Dividindo-se entre as aulas de inglês, o estudo regular, o estágio e as atividades dos JAP (como palestras sobre sexualidade e ecologia, o replantio de mudas nos manguezais da Lagoa e a Feira de Profissões, para orientação vocacional de outros jovens), o moço de apenas de 17 anos ainda encontra tempo para novos projetos. Um deles será a publicação, muito em breve, de um curso básico de inglês (que ele ajudou a escrever) voltado especialmente para artesãos, guias, garçons e outros profissionais ligados aos setores de turismo e hospitalidade.

Quando lhe perguntam como se imagina daqui a 10 anos, Bruno Holanda mostra firmeza: “Certamente, estarei trabalhando com Administração de Empresas, fazendo uma pós-graduação nessa área e dando aula de inglês”. Logo em seguida, acrescenta: “Morando e atuando aqui no Pontal, é claro!”. A curto prazo, ele também faz planos – conhecer a Inglaterra, por exemplo, para exercitar todo o inglês que tiver aprendido. Mas pretende ir apenas como turista, e planeja retornar rapidamente: “Não largo o Pontal por nada neste mundo!”, garante. Ou, como ele poderia dizer: “Nothing in this world can make me leave the Pontal!”

Oficina de música: oportunidade de formação profissional Projeto beneficia 26 municípios

• Implantado inicialmente no bairro do Pontal da Barra, às margens da Lagoa Mundaú, em Maceió, o Programa Lagoa Viva ampliou sua atuação a todo o Complexo Estuarino Lagunar Mundaú-Manguaba, que forma um importante bioma de Alagoas, reunindo 26 municípios. O último a integrar-se foi Maravilha, região de caatinga no Alto Sertão Alagoano.

• Em 2007, o programa de formação continuada em Educação Ambiental atendeu 1.150 professores, que levaram seus conhecimentos a outros 9.232 profissionais de ensino da rede pública (municipal e estadual) e a mais de 387 mil alunos.

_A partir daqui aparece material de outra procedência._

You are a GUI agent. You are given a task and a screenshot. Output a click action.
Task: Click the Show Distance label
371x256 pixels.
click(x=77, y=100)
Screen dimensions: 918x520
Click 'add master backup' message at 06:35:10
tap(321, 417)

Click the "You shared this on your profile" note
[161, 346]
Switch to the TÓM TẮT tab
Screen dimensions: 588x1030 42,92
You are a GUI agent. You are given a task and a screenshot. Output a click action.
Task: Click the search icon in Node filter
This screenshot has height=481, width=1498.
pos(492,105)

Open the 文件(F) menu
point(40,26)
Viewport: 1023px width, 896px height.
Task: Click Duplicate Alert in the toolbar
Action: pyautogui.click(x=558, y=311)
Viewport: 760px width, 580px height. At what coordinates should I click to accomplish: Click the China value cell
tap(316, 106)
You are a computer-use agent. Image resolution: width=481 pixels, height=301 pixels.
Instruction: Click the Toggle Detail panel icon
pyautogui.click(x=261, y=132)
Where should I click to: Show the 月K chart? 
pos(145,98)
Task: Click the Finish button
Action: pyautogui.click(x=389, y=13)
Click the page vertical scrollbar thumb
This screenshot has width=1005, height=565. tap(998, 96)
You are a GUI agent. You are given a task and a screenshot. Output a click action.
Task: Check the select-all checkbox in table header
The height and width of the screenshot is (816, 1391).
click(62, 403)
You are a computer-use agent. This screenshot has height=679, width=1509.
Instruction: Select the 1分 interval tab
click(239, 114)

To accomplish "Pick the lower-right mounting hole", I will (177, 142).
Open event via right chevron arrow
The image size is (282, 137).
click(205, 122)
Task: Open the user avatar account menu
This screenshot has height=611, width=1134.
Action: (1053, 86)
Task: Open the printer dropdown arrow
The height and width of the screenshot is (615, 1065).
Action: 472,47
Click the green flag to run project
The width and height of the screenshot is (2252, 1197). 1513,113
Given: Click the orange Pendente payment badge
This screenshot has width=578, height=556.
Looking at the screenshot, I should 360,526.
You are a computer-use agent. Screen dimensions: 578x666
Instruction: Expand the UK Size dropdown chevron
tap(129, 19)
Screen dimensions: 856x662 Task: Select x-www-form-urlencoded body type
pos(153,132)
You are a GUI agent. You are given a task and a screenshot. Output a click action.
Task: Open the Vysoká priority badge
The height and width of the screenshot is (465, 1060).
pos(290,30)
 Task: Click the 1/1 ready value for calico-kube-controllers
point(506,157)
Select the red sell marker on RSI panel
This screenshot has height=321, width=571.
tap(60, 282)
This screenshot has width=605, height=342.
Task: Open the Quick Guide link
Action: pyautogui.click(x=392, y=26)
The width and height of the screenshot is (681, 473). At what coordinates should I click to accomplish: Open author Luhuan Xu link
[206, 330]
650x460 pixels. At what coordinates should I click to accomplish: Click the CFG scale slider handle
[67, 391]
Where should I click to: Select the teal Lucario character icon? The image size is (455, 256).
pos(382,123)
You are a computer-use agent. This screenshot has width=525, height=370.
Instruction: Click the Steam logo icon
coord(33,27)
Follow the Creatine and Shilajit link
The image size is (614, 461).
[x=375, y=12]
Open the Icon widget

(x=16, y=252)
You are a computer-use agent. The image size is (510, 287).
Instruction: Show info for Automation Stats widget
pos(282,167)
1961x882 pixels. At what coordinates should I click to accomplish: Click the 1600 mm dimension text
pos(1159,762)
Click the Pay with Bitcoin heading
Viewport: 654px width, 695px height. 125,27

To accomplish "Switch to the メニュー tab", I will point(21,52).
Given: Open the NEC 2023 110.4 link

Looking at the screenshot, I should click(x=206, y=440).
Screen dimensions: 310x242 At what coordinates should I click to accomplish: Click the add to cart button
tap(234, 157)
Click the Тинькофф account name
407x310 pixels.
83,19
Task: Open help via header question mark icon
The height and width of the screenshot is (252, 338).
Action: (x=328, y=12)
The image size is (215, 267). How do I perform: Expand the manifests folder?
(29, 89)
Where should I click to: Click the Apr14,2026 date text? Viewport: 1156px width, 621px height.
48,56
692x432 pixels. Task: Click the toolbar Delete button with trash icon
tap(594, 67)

• As oficinas profissionalizantes abrangem hidroponia, inglês (com ênfase em hospitalidade e turismo), artesanato tradicional (filé e outros tipos de renda), arte com plástico (aproveitando embalagens recicláveis recolhidas na praia e na Lagoa), corte e costura, panificação, monitoria ambiental, teatro, música e dança.

• A regata-gincana Ecovela (que em sua primeira versão mobilizou 160 canoas) atualmente envolve cerca de 350 embarcações e 2.500 pessoas, entre pescadores, técnicos, alunos e integrantes da comunidade. O Ecovela nasceu dentro do programa como ação educativa e mobilizadora com pescadores do complexo lagunar.

• O Programa Pescadores de Mel, implantado em 2005, já se impôs como atividade econômica e atende hoje 100 famílias de vários municípios (que tiram seu sustento da comercialização de mel, cera e a exclusiva própolis vermelha produzida na região). A meta para 2012 é a construção de um entreposto no Pontal, que será erguido com tecnologia de Concreto PVC, e a criação de uma cooperativa, com a participação estimada de 500 famílias.